Makis
Makis

Reputation: 12988

Dangerous ways of removing compiler warnings?

I like to force a policy of no warnings when I check someone's code. Any warnings that appear have to be explicitly documented as sometimes it's not easy to remove some warnings or might require too many cycles or memory etc.

But there is a down-side to this policy and that is removing warnings in ways that are potentially dangerous, i.e. the method used actually hides the problem rather than fixes it.

The one I'm most acutely aware of is explicitly casts which might hide a bug.

What other potentially dangerous ways of removing compiler warnings in C(++) are there that I should look out for?

Upvotes: 2

Views: 912

Answers (6)

Tal Pressman
Tal Pressman

Reputation: 7317

Well, there's the obvious way - disabling a specific warning for parts of the code:

#pragma warning( disable : 4507 34 )

EDIT: As has been pointed out in the comments, it is sometimes necessary to use in cases where you know that the warnings are OK (if it wasn't a useful feature, there would have been no reason to put it in in the first place). However, it is also a very easy way to "ignore" warnings in your code and still get it to compile silently, which is what the original question was about.

Upvotes: 5

Chris Arguin
Chris Arguin

Reputation: 12008

I also enforce a no-warnings rule, but you are right that you can't just remove the warning without careful consideration. And to be honest, at times I've left warnings in for a while because the code was right. Eventually I clean it up somehow, because once you have more than a dozen warnings in the build, people stop paying attention to them.

What you described is not a problem unique to warnings. I can't tell you how many times I see someones bug-fix for crash to be "I added a couple of NULL checks". You have to go to the root cause: Should that variable be NULL? If not, why was it?

This is why we have code reviews.

Upvotes: 1

piotr
piotr

Reputation: 5745

I think it's a delicate issue. My view is that warnings should be checked thoroughly to see if the code is correct / does what is intended. But often there is correct code that will produce warnings, and trying to eliminate them just convolutes the code or forces a rewrite in a less natural way.

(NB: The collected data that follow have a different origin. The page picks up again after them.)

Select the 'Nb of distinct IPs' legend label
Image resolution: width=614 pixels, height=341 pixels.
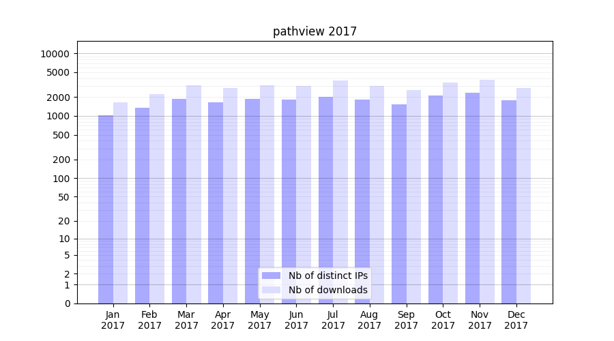pyautogui.click(x=327, y=276)
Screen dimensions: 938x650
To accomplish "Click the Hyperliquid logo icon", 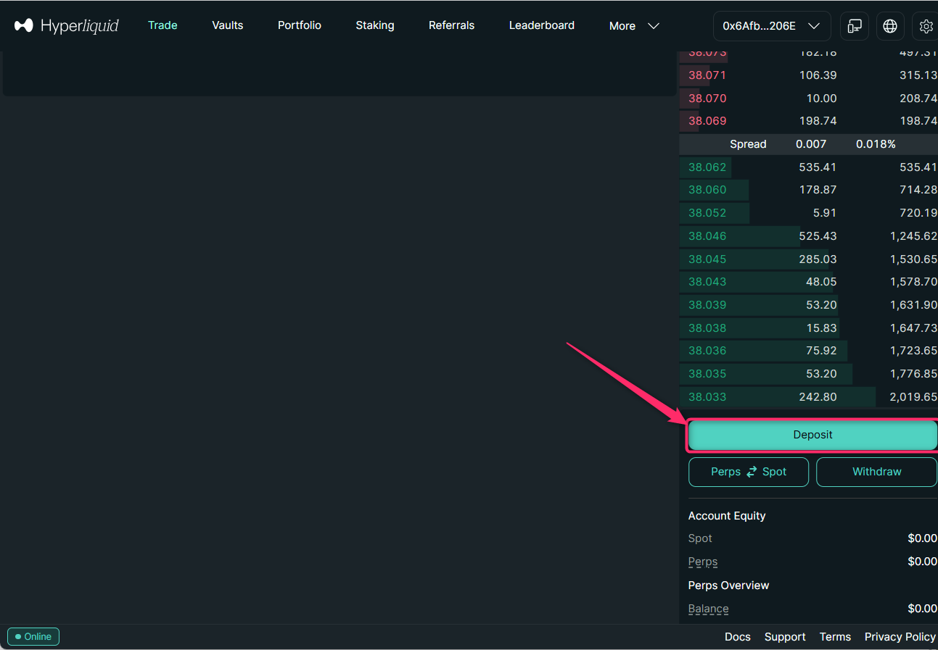I will (x=24, y=26).
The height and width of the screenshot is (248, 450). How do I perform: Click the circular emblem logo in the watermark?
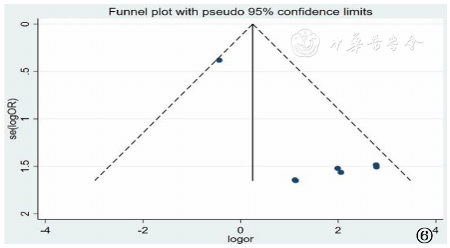[x=305, y=44]
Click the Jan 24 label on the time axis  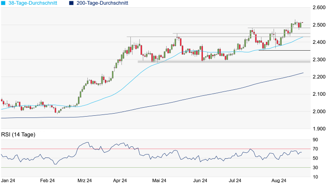pos(9,180)
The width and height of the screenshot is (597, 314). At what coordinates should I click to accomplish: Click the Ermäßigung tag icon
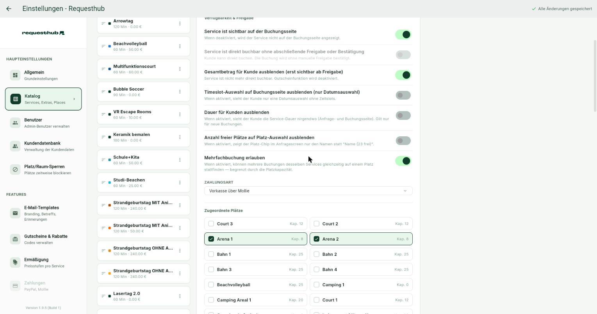coord(15,262)
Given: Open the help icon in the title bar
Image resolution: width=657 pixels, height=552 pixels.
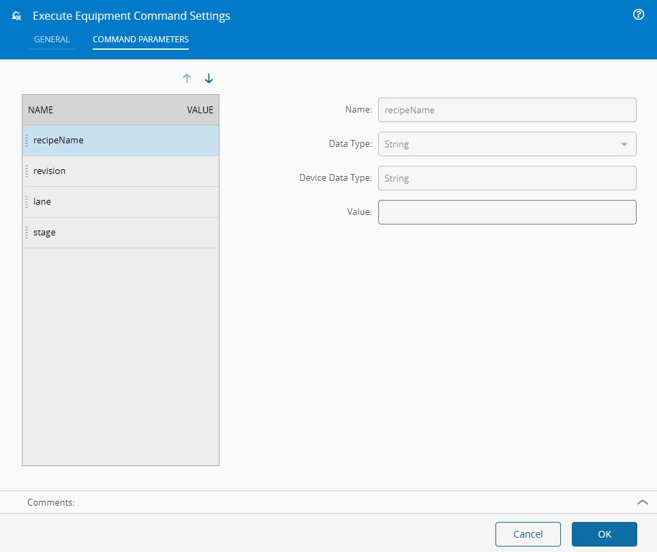Looking at the screenshot, I should [638, 14].
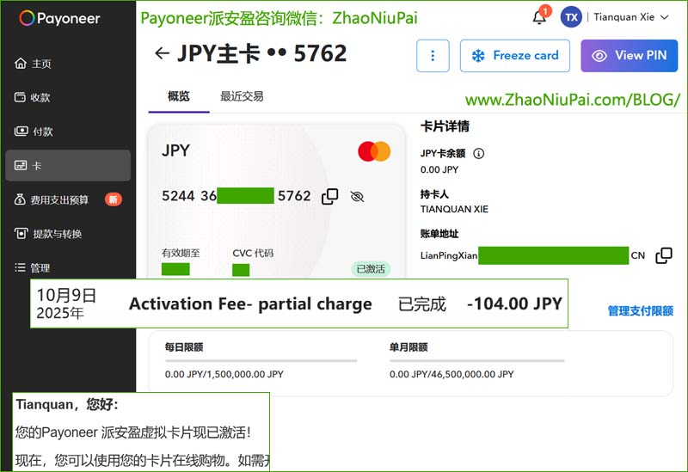Switch to the 最近交易 tab

coord(242,96)
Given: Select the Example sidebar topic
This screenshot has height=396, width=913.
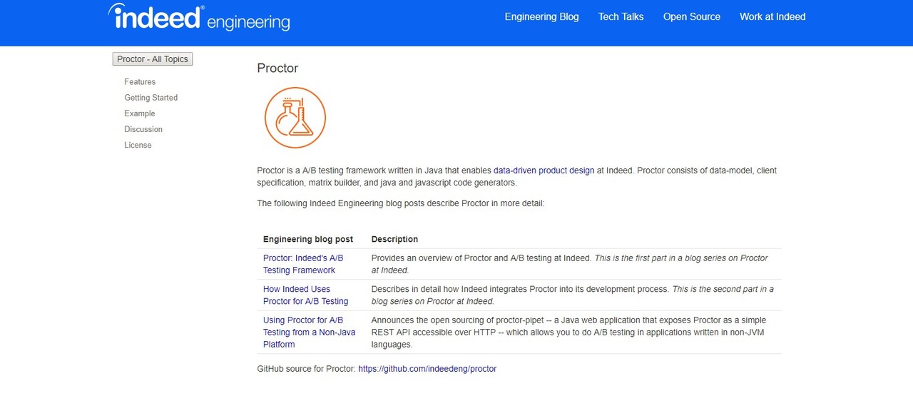Looking at the screenshot, I should click(140, 113).
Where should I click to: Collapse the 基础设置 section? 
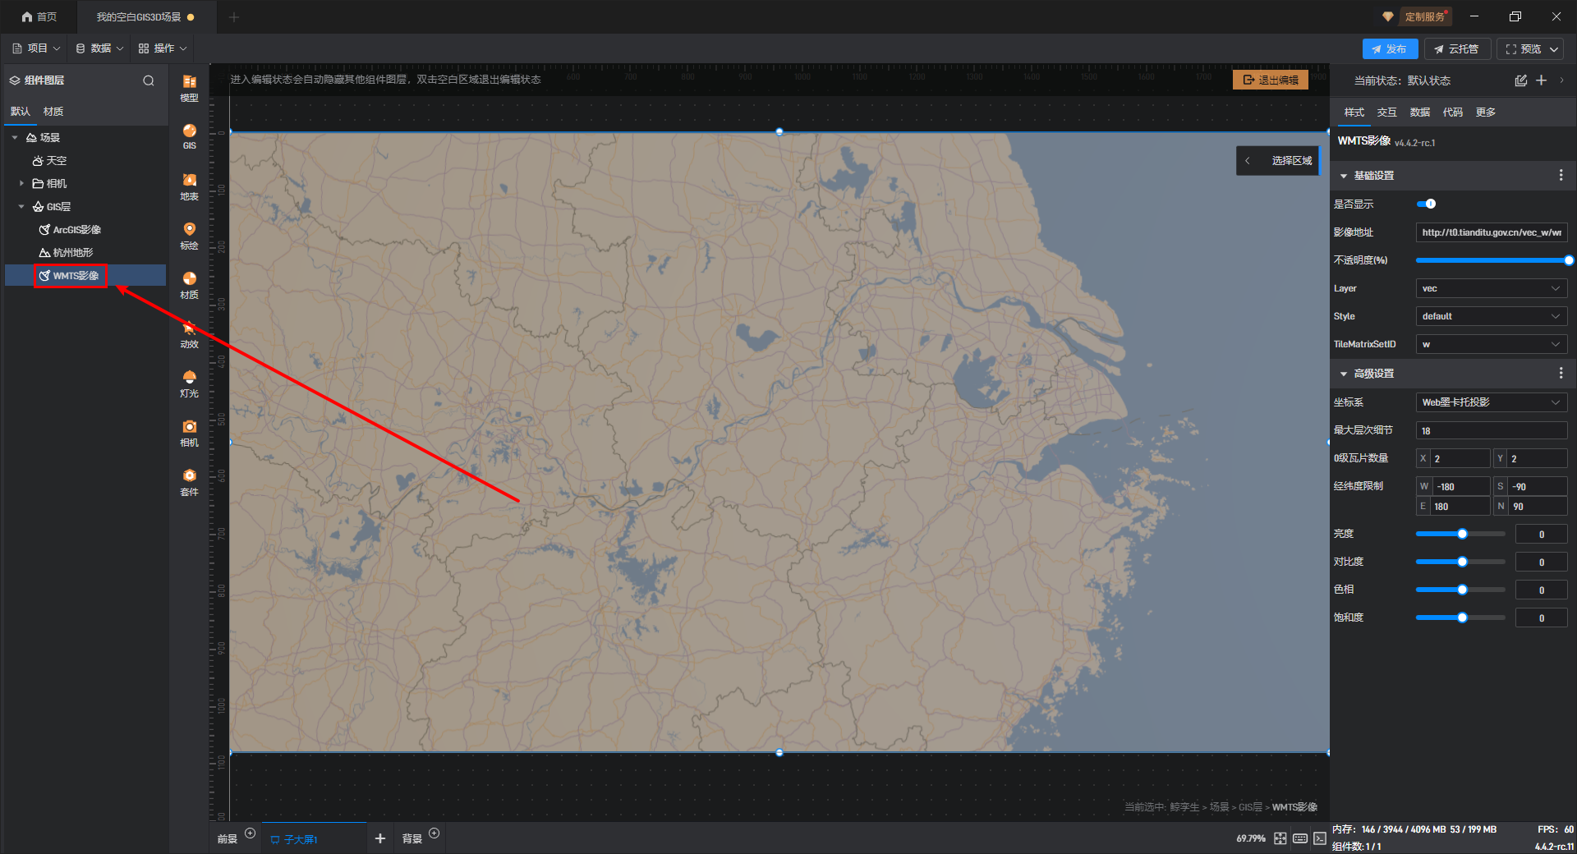[1344, 176]
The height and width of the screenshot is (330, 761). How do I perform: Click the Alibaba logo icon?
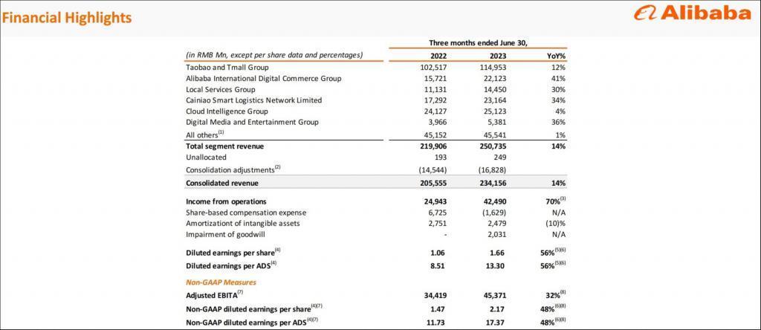[x=647, y=15]
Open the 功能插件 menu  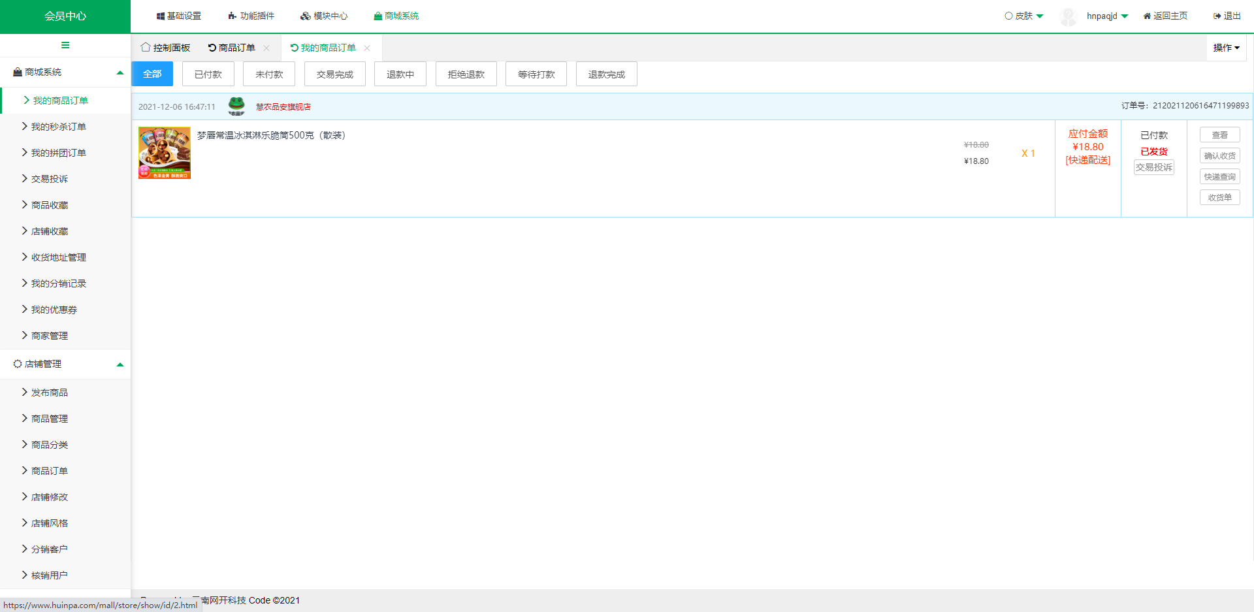click(251, 16)
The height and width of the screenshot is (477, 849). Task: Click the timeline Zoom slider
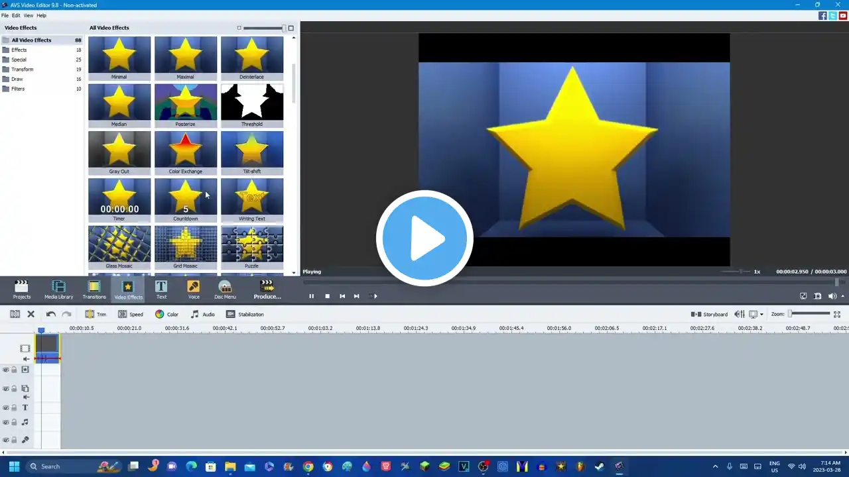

I recall in a previous release I had correct and solid code that produced a couple of warnings, and coworkers started complaining about this. The code was much cleaner and did what it was intented. In the end the code went on production with the warnings.

Also, different compiler versions will produce different warnings, so it becomes more pointless to enforce a "no warnings" policy when the result depends on the mood of the compiler developers.

I want to emphasize how important is to check all warnings at least once.

Btw I develop in C and C++ for embedded systems.

Upvotes: 2

Wim ten Brink
Wim ten Brink

Reputation: 26682

The biggest risk would be that someone would spend hours of development time to solve a minor warning that has no effect on the code. That would be a waste of time. Sometimes it's just easier to keep a warning and add a line of comment explaining why the warning occurs. (Until someone has time to resolve these trivial warnings.)

In my experience, resolving trivial warnings often adds two more days of work for developers. Those could make the difference between finishing before and after the deadline.

Upvotes: 0

Vatine
Vatine

Reputation: 21288

Commenting out (or worse, deleting) the code that generates the warning. Sure, the warning goes away, but you are more than just a little likely ending up with code that doesn't do what you intend.

Upvotes: 1

anon
anon

Reputation:

const correctness can cause a few problems for beginners:

// following should have been declared as f(const int & x)
void f( int & x ) {
  ...
}

later:

// n is only used to pass the parameter "4"
int n = 4;
// really wanted to say f(4)
f( n );

Edit1: In a somewhat similar vein, marking all member variables as mutable, because your code often changes them when const correctness says it really shouldn't.

Edit2: Another one I've come across (possibly from Java programmers ) is to tack throw() specifications onto functions, whether they could actually throw or not.